A ${\displaystyle (T,W)}$-threshhold scheme is a way to share a message among ${\displaystyle W}$ participants so that any subset of ${\displaystyle T}$ participants can recover the message, but no smaller subset.

Small example: (2,2)-threshhold schemes have been in various movies involving nuclear missiles (e.g. War Games)

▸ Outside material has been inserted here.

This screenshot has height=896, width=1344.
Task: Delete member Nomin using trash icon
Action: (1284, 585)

Another example: (3,55)-threshhold scheme could protect the password to some chocolate

In 1979, Adi Shamir found following scheme to hide a message ${\displaystyle M}$

1. Pick a prime ${\displaystyle p\geq \max {(W,M)}}$
2. Pick ${\displaystyle t-1}$ random numbers ${\displaystyle s_{1},\ldots ,s_{T-1}}$ in ${\displaystyle \mathbb {Z} /p\mathbb {Z} }$
3. Define ${\displaystyle p(x)=M+s_{1}\,x+\dots +s_{T-1}\,x^{T-1}}$
4. Pick distinct random numbers ${\displaystyle x,\ldots ,x_{w}}$, and to the ${\displaystyle i}$^th participant, give ${\displaystyle (x_{i},p(x_{i}))}$

Idea: ${\displaystyle n}$ points in Euclidean space define a unique ${\displaystyle n}$-degree polynomial curve.

Lemmas

1. No subset of ${\displaystyle T-1}$ participants can recover ${\displaystyle M}$.
2. Any subset of ${\displaystyle T}$ participants can recover ${\displaystyle M}$.

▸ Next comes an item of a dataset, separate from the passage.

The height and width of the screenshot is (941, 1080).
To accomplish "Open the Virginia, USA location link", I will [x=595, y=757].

Proof. Take, say, the first ${\displaystyle T}$ participants ${\displaystyle (x_{1},p(x_{1})),\ldots ,(x_{T},p(x_{T}))}$. We get

${\displaystyle {\begin{aligned}M+s_{1}\,x_{1}+\dots +s_{T-1}\,x_{1}^{T-1}&=p(x_{1})\\\vdots \\M+s_{1}\,x_{T}+\dots +s_{T-1}\,x_{T}^{T-1}&=p(x_{T})\end{aligned}}}$

Which is a ${\displaystyle T\times T}$ linear system of equations, so we can solve

${\displaystyle {\begin{bmatrix}1&x_{1}&\dots &x_{1}^{T-1}\\\vdots &\ddots &&\vdots \\\vdots &&\ddots &\vdots \\1&x_{T}&\dots &x_{T}^{T-1}\end{bmatrix}}\,{\begin{bmatrix}M\\s_{1}\\\vdots \\s_{T-1}\end{bmatrix}}={\begin{bmatrix}p(x_{1})\\\vdots \\\vdots \\p(x_{T})\end{bmatrix}}}$

Claim: The preceding matrix has a nonzero determinant and thus we have a unique solution!

${\displaystyle {\begin{vmatrix}1&x_{1}&\dots &x_{1}^{T-1}\\\vdots &\ddots &&\vdots \\\vdots &&\ddots &\vdots \\1&x_{T}&\dots &x_{T}^{T-1}\end{vmatrix}}=\prod _{n\geq i>j\geq 1}(x_{i}-x_{j})}$

This matrix is a van Der Monde matrix.

Back to ChOcOlAtE

${\displaystyle {\begin{aligned}p&=131\\T&=3\\W&=55\end{aligned}}}$

So we need to solve ${\displaystyle {\begin{bmatrix}1&x_{1}&x_{1}^{2}\\1&x_{2}&x_{2}^{2}\\1&x_{3}&x_{3}^{2}\end{bmatrix}}\,{\begin{bmatrix}M\\s_{1}\\s_{2}\end{bmatrix}}={\begin{bmatrix}p(x_{1})\\p(x_{2})\\p(x_{3})\end{bmatrix}}}$

For ${\displaystyle {\vec {x}}=\left\langle 12,38,2\right\rangle }$ and ${\displaystyle {\vec {p}}({\vec {x}})=\left\langle 96,25,17\right\rangle }$, we get ${\displaystyle M=23}$

Digital Signatures

In our Iran/UN example, we used the RSA digital signature. We also have El-Gamal and DSA (which is still used today).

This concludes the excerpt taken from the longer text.